Instructions for the task » Copy out the entries below, substituting "comment" for each instance of "reply" and leaving everything else unchanged.

[Entries for locating text and elements]
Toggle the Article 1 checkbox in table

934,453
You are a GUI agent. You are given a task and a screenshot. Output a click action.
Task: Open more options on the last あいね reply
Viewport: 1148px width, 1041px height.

Complete output »
Toggle the Article 1 checkbox in table

934,453
You are a GUI agent. You are given a task and a screenshot. Output a click action.
Task: Open more options on the last あいね comment
Viewport: 1148px width, 1041px height.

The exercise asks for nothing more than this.